Arezzo, 8 gennaio 2024 – La bicicletta, agli inizi della sua avventura, era vista come un vero e proprio anti-cavallo.
Eppure, in modo molto casuale e forse per questo così simpatico, recentemente è nata una collaborazione tra gli appassionati di cavalli e di libri di cavalli e un ciclista, collezionatore di libri di biciclette.
Due passioni diverse: quella dell’Associazione culturale Pievecavalli, con la sua biblioteca equester e quella di Vittorio Landucci che oltre ad essere un ciclista è anche un collezionista di libri su ciclismo e biciclette.
Galeotti un libro e una finestra aperta le storie sono uscite da pagine e ricordi, che alla fine hanno ripreso aria raccontandole ancora una volta, e nel mentre se ne sono tirate dietro altre.
Vi proponiamo di seguito quella scritta da Vittorio Landucci per Biciclette d’Epoca.net: una storia poco conosciuta, con dentro un’altra storia per noi molto più familiare.
Questo è il racconto della leggenda ria sfida tra un cavallo e un anti- cavallo, tra una serie di corsieri e un cavallo d’acciaio, tra un “Diavolo nero”
e un cowboy, tra Romolo Buni (l’originale) e un Buffalo Bill (il falso, l’impostore).
Fino alla comparsa del bicicletto, del grand-bi e della bicicletta, l’uomo, per percorrere lunghe distanze si è sempre servito del cavallo, ed è per questo che nei primi decenni della comparsa del mezzo a due ruote si è pensato di imitare il nobile animale.
Le prime gare non si svolgono in strada bensì in pista, proprio come le corse ippiche, e spesso si disputano dopo le corse dei cavalli con i corridori vestiti
come i fantini.
È in contesti come questi che cominciano le prime sfide: è più veloce l’uomo in bicicletta o quello a cavallo?

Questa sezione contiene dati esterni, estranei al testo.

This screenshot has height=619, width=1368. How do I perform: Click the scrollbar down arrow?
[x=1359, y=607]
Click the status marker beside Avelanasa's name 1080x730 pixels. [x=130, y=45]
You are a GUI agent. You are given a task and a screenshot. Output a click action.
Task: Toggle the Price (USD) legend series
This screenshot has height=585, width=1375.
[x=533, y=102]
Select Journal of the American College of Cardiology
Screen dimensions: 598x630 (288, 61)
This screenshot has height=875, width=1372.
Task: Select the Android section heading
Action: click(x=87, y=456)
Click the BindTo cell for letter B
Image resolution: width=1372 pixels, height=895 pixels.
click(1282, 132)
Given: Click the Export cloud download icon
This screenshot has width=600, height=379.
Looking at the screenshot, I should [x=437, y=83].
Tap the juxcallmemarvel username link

È più resistente il primo o il secondo?
Indubbiamente l’uomo, rispetto a tutti gli altri animali, si è evoluto come esperto di caccia di persistenza, cioè seguendo le prede per molti chilometri correndo.
Ne sono la prova alcune caratteristiche fisiche che ci appartengono: i tendini e i legamenti dei piedi e delle caviglie, il legamento nucale che tiene la testa ferma durante la corsa, i muscoli dei glutei e la possibilità di raffreddare il nostro corpo grazie al sudore. Oltre a queste specificità, ci sono altre prerogative che ci contraddistinguono e sono il pensiero astratto, la resilienza e la determinazione nel compiere una corsa sapendo immaginare l’obiettivo finale anche se non lo vediamo.
L’uomo per millenni ha fatto della propria resistenza nella corsa l’arma decisiva per la lotta alla sopravvivenza e ancora oggi, nonostante non abbia l’esigenza di cacciare per sopravvivere, se si cimenta in gare di resistenza è capace di andare avanti anche per 440 km a piedi (vedi gare come il Tor de Glacier) o in bicicletta come la Parigi-Brest-Parigi di 1200 km.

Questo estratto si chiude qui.